После неудавшегося свидания Костя притих, отгородился от всех и твердо решил забыть о Людмиле, о той единственной прогулке снежными, белопенными улицами, когда было удивительно весело и тревожно. Он знал, что самое лучшее сейчас — взяться за дело и с ошалелым упорством работать. В первую очередь он решил наверстать упущенное в техникуме. Взял у ребят конспекты и стал заниматься.
Совсем немного времени оставалось до первой собственной плавки. Перед каждой сменой Костя по велению Дуванова принимал печь и больше уже не спрашивал, не рано ли в сталевары. Старик сам все знает. Костя деловито и молча выполнял приказания, готовил печной инструмент, и после таких приготовлений Дуванов произносил одно слово:
— Ладно.
Он стал сдержан в словах. И за этой сдержанностью угадывалось волнение старика.

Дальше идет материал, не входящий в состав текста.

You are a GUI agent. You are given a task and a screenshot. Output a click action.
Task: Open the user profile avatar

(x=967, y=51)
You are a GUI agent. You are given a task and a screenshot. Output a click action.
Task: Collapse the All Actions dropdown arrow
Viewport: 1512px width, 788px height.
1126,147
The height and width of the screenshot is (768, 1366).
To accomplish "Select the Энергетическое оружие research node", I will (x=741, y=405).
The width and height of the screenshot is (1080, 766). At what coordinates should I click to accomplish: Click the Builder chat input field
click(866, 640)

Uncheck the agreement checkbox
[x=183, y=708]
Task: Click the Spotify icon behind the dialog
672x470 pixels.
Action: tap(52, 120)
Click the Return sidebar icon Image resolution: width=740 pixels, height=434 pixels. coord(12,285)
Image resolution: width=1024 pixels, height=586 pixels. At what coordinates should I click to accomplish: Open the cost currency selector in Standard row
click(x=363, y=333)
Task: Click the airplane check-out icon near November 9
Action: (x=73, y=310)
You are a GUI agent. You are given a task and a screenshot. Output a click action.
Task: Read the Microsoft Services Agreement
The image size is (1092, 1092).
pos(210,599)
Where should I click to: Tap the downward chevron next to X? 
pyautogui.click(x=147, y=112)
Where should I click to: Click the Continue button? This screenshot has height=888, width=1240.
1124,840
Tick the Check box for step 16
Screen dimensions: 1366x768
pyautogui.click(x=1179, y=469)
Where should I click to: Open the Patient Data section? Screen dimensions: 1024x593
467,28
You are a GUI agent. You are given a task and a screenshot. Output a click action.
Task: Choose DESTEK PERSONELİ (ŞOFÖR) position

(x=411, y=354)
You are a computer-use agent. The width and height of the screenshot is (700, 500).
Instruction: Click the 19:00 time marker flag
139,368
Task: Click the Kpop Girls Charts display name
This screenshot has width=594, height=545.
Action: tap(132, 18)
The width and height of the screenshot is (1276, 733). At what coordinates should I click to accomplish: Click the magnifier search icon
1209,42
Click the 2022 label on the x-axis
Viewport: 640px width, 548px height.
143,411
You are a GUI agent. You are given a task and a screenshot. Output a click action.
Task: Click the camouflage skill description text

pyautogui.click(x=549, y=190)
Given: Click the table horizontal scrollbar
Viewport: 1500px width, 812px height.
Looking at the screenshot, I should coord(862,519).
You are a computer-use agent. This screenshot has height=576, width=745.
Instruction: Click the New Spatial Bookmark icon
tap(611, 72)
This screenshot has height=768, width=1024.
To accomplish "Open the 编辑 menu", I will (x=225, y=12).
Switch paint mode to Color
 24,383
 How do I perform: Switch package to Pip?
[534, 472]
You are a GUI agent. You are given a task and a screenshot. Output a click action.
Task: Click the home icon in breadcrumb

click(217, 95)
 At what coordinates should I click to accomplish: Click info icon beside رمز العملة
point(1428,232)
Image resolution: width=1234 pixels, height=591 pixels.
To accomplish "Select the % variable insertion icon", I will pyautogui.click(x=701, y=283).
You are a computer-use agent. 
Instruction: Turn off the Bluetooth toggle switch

Костя жил в предвосхищении большого, празднично-невероятного события, И очень хотелось рассказать об этом девушке с лучистыми глазами… Людмила! Вот встретил тебя человек, и стала ты ему дороже всего на свете. Ходит он, растревоженный, ночными улицами и думает о тебе. У знойной печи стоит и думает о тебе, и вспоминает слова: «Хорошая должность — сталевар!»
Костя вдруг спохватился, что отвлекается от занятий и, яростно пристукивая по столу линейкой, стал читать вслух:
— Сосредоточенная сила действует концентрированно на небольшой площади, измеряется эта сила в тоннах и килограммах…
— Перестань! — вдруг зло сказал Андрей. — Тарабанит, как нечистая сила.
Костя встал, шагнул к Андрею:
— Не сердись… Хочу поговорить с тобой. Это очень важно… Скажи, ты видел Людмилу?
— А-а, к черту! Не до девчонок мне, — вяло отозвался Андрей.
Костя все стоял и смотрел ждущими глазами.
— Ну чего ты! — усмехнулся Андрей. — Уехала она с делегацией в Кузнецк.
— Она ничего не просила передать? — тихо спросил Костя.
— Нет, — ответил Андрей и отвернулся к стене. Потом сполз с койки и, накинув на плечи одеяло, медленно, словно нащупывал кочкастую дорогу, прошелся по комнате.
— Зябко что-то, не топят, что ли?
Он потрогал батарею ладонью.
— Нет, горячая.
Костя выключил свет и, тихо притворив за собою дверь, ушел доучивать задание в красный уголок.
Костя считал, что привык к жаре. А сегодня только вышел из диспетчерской, почувствовал во рту кисловатую сухость, загорячело все тело, и спецовка показалась тяжелой, неудобной. Он, оттопырив губы, сдувал с них капли пота. Снял спецовку, остался в одной рубахе. Потом снял и рубаху. Вместе с подручными он бросал в печь руду, командовал, чтобы на площадке навели порядок, и тут же, взяв метлу, принимался подметать. Потом останавливался и, подавшись к печи, слушал, как клокочет сталь.